● **Input data**:
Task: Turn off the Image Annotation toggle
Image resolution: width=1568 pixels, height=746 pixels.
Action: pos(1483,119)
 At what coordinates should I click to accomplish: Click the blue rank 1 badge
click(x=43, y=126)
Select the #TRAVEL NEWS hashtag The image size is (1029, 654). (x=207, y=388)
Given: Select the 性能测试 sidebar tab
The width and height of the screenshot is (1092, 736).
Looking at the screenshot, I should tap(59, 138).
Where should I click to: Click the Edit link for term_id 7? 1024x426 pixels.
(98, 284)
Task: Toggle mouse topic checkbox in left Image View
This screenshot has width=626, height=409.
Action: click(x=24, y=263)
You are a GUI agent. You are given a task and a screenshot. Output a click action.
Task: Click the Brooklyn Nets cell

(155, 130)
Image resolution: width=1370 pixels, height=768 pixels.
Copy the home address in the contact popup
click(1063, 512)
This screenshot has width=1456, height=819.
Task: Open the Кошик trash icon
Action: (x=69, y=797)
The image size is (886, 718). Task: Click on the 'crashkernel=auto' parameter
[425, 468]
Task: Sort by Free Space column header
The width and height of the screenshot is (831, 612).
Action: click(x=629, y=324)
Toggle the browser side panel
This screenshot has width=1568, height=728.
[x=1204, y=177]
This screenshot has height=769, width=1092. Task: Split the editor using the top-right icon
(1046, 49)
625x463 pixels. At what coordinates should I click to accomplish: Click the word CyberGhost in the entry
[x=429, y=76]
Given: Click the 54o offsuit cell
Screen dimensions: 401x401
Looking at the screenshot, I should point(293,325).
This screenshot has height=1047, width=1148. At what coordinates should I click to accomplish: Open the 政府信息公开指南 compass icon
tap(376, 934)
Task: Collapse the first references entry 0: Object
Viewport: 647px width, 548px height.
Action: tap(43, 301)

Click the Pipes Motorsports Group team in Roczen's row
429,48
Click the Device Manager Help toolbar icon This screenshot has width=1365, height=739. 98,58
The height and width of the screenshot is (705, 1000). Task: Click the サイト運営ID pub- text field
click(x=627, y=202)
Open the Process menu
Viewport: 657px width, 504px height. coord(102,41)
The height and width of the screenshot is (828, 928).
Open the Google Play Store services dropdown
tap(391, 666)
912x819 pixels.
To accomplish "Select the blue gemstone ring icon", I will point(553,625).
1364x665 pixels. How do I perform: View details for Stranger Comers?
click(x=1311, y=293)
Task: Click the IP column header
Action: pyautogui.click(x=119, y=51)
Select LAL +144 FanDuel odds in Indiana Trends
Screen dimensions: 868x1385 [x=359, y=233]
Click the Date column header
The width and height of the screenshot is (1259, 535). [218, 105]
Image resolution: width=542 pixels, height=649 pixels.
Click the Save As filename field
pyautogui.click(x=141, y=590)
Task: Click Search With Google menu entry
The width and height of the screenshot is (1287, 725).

● **Exercise requirements**: Lines from the top of the data above through the line containing "Task: Collapse the" must be repeated exactly. All other lines stay out.

● **Solution to this task**:
Task: Turn off the Image Annotation toggle
Image resolution: width=1568 pixels, height=746 pixels.
Action: pos(1483,119)
 At what coordinates should I click to accomplish: Click the blue rank 1 badge
click(x=43, y=126)
Select the #TRAVEL NEWS hashtag The image size is (1029, 654). (x=207, y=388)
Given: Select the 性能测试 sidebar tab
The width and height of the screenshot is (1092, 736).
Looking at the screenshot, I should tap(59, 138).
Where should I click to: Click the Edit link for term_id 7? 1024x426 pixels.
(98, 284)
Task: Toggle mouse topic checkbox in left Image View
This screenshot has width=626, height=409.
Action: click(x=24, y=263)
You are a GUI agent. You are given a task and a screenshot. Output a click action.
Task: Click the Brooklyn Nets cell

(155, 130)
Image resolution: width=1370 pixels, height=768 pixels.
Copy the home address in the contact popup
click(1063, 512)
This screenshot has width=1456, height=819.
Task: Open the Кошик trash icon
Action: (x=69, y=797)
The image size is (886, 718). Task: Click on the 'crashkernel=auto' parameter
[425, 468]
Task: Sort by Free Space column header
The width and height of the screenshot is (831, 612).
Action: click(x=629, y=324)
Toggle the browser side panel
This screenshot has width=1568, height=728.
[x=1204, y=177]
This screenshot has height=769, width=1092. Task: Split the editor using the top-right icon
(1046, 49)
625x463 pixels. At what coordinates should I click to accomplish: Click the word CyberGhost in the entry
[x=429, y=76]
Given: Click the 54o offsuit cell
Screen dimensions: 401x401
Looking at the screenshot, I should point(293,325).
This screenshot has height=1047, width=1148. At what coordinates should I click to accomplish: Open the 政府信息公开指南 compass icon
tap(376, 934)
Task: Collapse the first references entry 0: Object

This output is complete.